A non-invasive respiratory gated radiotherapy system like those based on external anatomic motion gives better comfortableness to patients than invasive system on treatment. However, higher correlation between the external and internal anatomic motion is required to increase the effectiveness of non-invasive respiratory gated radiotherapy. Both of invasive and non-invasive methods need to track the internal anatomy with the higher precision and rapid response. Especially, the non-invasive method has more difficulty to track the target position successively because of using only image processing. So we developed the system to track the motion for a non-invasive respiratory gated system to accurately find the dynamic position of internal structures such as the diaphragm and tumor. The respiratory organ motion tracking apparatus consists of an image capture board, a fluoroscopy system and a processing computer. After the image board grabs the motion of internal anatomy through the fluoroscopy system, the computer acquires the organ motion tracking data by image processing without any additional physical markers. The patients breathe freely without any forced breath control and coaching, when this experiment was performed. The developed pattern-recognition software could extract the target motion signal in real-time from the acquired fluoroscopic images. The range of mean deviations between the real and acquired target positions was measured for some sample structures in an anatomical model phantom.

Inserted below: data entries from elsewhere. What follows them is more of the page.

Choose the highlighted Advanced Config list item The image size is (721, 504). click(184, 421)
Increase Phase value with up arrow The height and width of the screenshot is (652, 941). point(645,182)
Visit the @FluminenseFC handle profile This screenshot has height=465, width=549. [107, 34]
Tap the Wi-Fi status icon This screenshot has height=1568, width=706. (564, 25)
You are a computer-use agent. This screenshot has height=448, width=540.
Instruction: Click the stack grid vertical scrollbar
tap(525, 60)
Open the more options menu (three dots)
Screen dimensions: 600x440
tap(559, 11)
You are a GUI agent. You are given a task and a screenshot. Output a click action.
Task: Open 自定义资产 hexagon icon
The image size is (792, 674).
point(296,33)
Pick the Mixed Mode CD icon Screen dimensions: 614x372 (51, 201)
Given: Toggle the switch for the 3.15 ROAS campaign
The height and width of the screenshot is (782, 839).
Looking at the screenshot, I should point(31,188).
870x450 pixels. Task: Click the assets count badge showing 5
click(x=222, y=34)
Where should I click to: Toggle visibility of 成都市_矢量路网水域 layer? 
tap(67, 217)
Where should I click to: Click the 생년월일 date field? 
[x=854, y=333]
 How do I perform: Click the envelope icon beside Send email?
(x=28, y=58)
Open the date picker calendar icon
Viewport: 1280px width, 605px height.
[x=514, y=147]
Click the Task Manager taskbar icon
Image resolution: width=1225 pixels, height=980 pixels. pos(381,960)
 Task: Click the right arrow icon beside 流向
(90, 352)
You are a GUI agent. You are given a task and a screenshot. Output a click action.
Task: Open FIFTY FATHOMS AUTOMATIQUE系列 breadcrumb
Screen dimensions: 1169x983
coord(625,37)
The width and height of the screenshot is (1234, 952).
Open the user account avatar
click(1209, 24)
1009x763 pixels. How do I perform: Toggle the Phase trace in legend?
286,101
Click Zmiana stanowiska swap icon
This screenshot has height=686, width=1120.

The mean and max deviation between the real and acquired positions were less than 1mm and 2mm respectively with the standardized movement using a moving stage and an anatomical model phantom. Under the real human body, the mean and maximum distance of the peak to trough was measured 23.5mm and 55.1mm respectively for 13 patients' diaphragm motion. The acquired respiration profile showed that human expiration period was longer than the inspiration period. The above results could be applied to respiratory-gated radiotherapy.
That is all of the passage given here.